((
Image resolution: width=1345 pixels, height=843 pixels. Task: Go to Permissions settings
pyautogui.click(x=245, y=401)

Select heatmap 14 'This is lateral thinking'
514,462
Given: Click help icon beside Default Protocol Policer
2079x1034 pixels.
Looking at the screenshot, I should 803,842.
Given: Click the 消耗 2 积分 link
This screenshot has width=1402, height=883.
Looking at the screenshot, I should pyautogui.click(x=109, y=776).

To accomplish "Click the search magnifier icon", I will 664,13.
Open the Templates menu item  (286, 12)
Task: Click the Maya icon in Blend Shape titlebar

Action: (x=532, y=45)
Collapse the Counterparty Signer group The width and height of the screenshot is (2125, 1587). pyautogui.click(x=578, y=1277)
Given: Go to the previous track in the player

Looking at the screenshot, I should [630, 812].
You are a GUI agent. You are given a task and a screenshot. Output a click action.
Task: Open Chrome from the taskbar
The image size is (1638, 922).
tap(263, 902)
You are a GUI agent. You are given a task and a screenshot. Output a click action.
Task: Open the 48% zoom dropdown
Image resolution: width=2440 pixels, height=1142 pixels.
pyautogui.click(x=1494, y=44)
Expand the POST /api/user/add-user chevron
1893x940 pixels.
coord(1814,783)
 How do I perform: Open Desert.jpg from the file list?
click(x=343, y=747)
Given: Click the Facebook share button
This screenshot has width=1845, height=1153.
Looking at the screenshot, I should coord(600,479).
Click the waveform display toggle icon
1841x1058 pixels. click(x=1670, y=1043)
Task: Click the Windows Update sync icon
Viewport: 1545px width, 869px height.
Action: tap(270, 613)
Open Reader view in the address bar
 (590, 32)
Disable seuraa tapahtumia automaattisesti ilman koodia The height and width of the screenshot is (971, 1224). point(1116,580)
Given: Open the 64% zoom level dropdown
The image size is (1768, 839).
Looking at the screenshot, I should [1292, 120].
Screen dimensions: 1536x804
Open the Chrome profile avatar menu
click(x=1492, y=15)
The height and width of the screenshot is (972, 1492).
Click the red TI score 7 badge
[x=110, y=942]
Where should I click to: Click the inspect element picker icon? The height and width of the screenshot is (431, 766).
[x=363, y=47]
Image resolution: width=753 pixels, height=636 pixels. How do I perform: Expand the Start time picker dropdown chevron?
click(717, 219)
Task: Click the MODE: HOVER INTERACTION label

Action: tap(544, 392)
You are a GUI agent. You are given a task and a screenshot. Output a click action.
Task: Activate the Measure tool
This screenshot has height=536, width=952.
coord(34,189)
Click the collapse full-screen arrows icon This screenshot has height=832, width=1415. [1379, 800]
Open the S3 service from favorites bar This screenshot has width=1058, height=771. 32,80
))
◆ **Task description**
Among the lines above, find each one containing the string "zoom" and copy it.

◆ **Response to the task**
Task: Open the 48% zoom dropdown
Given: Open the 64% zoom level dropdown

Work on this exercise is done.